Tootsie rolls and jellybeans, Snickers bars and Jujubees — these are among the things that send kids into ecstasy. But in one of life’s first cruel ironies, children learn that they pay a price for eating candy. It causes cavities. It causes pimples. It causes bouncing off the walls. It consumes the allowance. And now, a new study says that candy may cause a life of crime.
The research, out of Cardiff University in the U.K., culled data from a long-term study of 17,000 people all born during the same week in 1970. The subjects were followed from birth, periodically answering questions about their lives, their diet, and their health. (Obviously, they were very literate toddlers.) Study director Simon Moore recently reviewed the collected data, looking for links between early diet and later behavior. He discovered that of those subjects convicted of a violent crime by age 34, 69 percent reported that they had eaten candy almost every day in childhood. Of those without criminal records, only 42 percent had been daily candy connoisseurs.

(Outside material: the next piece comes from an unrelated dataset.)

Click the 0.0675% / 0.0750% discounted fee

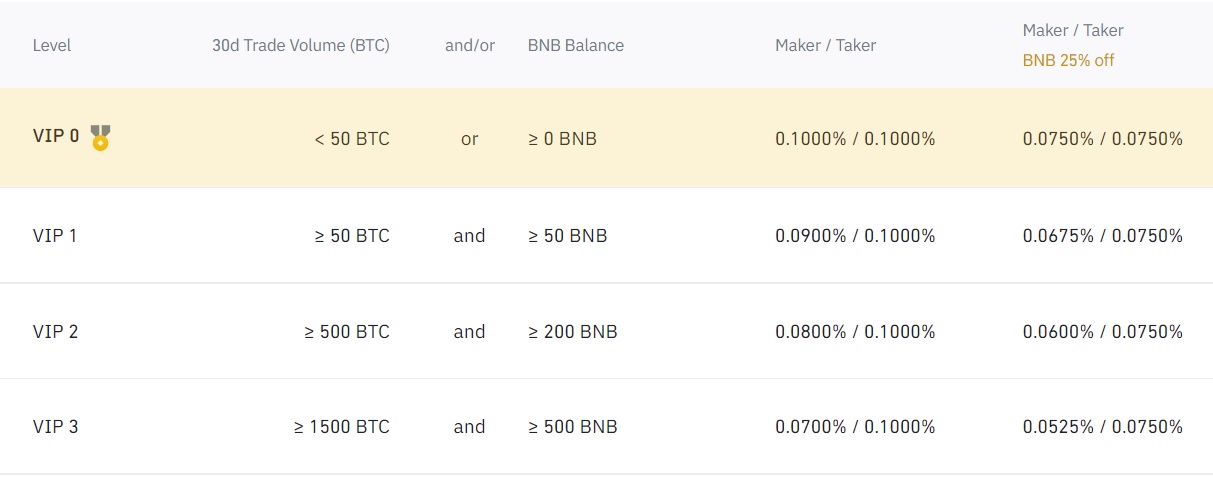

No, the study wasn’t underwritten by Willy Wonka’s nemesis, Ansel Slugworth. In fact, the researchers kept reviewing the data, trying to find some other factor to explain the link. They checked to see if economic status was to blame, or maybe parental permissiveness, or living in a city versus the country, or educational level — but none of these factors made a difference. Candy consumption in childhood still correlated to violent crime later on.

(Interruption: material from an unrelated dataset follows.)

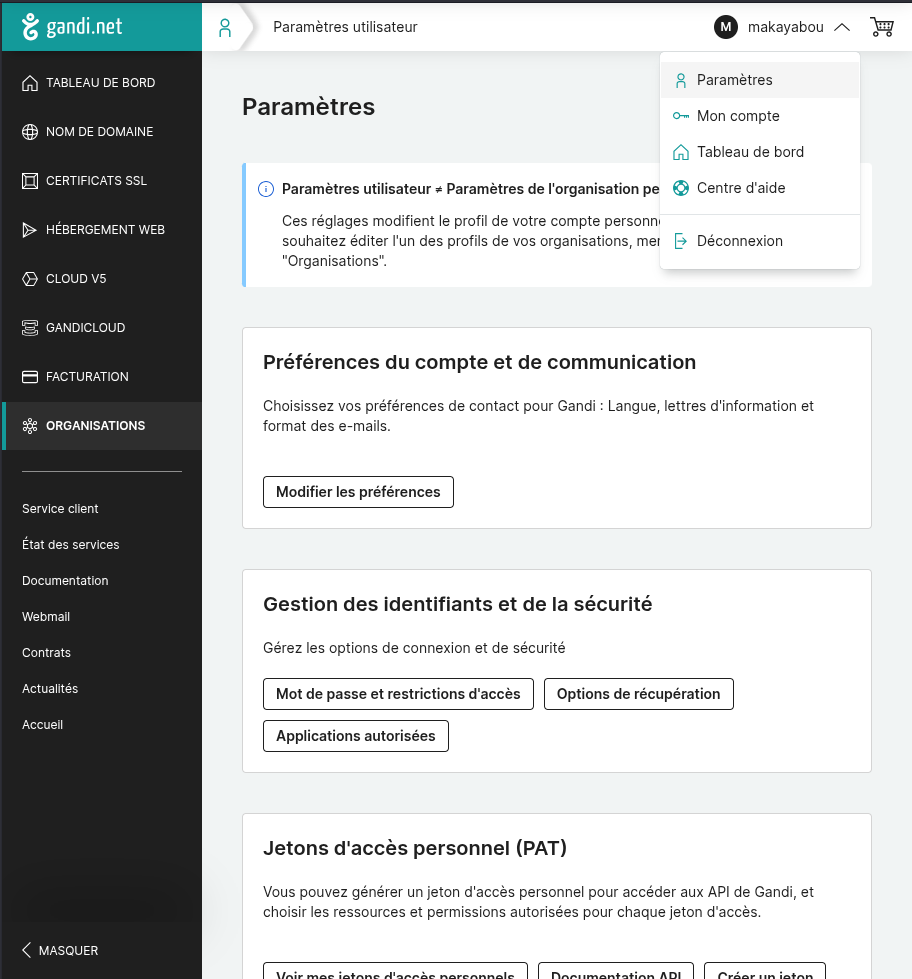Image resolution: width=912 pixels, height=979 pixels.
Task: Select the Facturation credit card icon
Action: (x=30, y=376)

Dr. Moore said, “Initially we thought this [effect] was probably due to something else. So we tried to control for parental permissiveness, economic status, whether the kids were urban or rural. But the result remained. We couldn’t get rid of it.”
So is there some crazy-making component in candy that builds up like plaque, eventually causing violence? Moore thinks it’s possible, but it’s more likely that kids who eat candy daily don’t learn impulse control. (Or is it that kids with inherently less impulse control eat more candy because they lack the control?) He also thinks it’s possible that “bad kids” were given candy more regularly to appease them. If this is so, the candy would work much like it did for Skinner’s mice, teaching kids that bad behavior gets a sweet reward. (Or again, is it a question of inherent bad behavior self selecting for more candy consumption?)
Critics, of course, think Moore is leaping to conclusions that don’t hold up. The director of the Food and Drink Federation, Julian Hunt (a totally impartial observer), said, “This is either utter nonsense or a very bad April Fool’s Day joke! Antisocial behavior stems from deep-rooted social and environmental factors such as poor parenting and a deprived upbringing, and is not linked to whether or not you ate sweeties as a kid.” (Of course, that’s merely Ms. Hunt’s personal opinion, unsupported by any data.)
And Melinda Johnson, a spokeswoman for the American Dietetic Association, said, “If there is any real link, my instinct is that the daily candy may be indicative of certain lifestyle factors that the researchers did not capture. For example, I do not see that the researchers were able to control for violence in the home. Perhaps children who end up violent as adults also tend to grow up in violent homes, and perhaps candy is used excessively as an ‘ease the pain’ tool.” (Again, an opinion based on “instinct,” not data.)
But in fact, there are huge loopholes in the study. For instance, only 35 out of the 17,000 subjects actually were convicted of violent crimes. That means that 24 of those criminals had a candy eating past, and that’s a very small sample upon which to build a theory. Consider that 7,140 out of the 17,000 ate candy every day and never turned to violent crime. And then, as numerous critics pointed out, there are plenty of factors not controlled for. Did those same 24 criminals, for instance, drink water every day? Did they wear sneakers every day — more days than those not convicted of crimes? Could sneakers and water be a recipe for creating miscreants — even more so than eating Milky Ways? More research needs to be done to confirm that in fact, candy independently correlates to a dissolute life.
Even so, there’s no denying that sugary foods influence behavior. Ask any third-grade teacher what happens after the kids finish devouring a big candy bar, or after they drink a few sodas. Behavioral problems abound when sugary foods prevail. Does the phrase “bouncing off the walls” ring a bell? Also, it may be that those who start eating candy daily in childhood pave the path for a lifetime of poor nutrition. And poor nutritional choices certainly may correlate to poor behavioral choices. In fact, a recent study out of Oxford University found that prisoners who took vitamin supplements had fewer disciplinary problems and were less aggressive than those who took placebos. Numerous studies have shown that foods and various additives affect both mood and behavior. So, maybe the old adage may need to be rephrased: “Spare the nutrition and ruin the child.”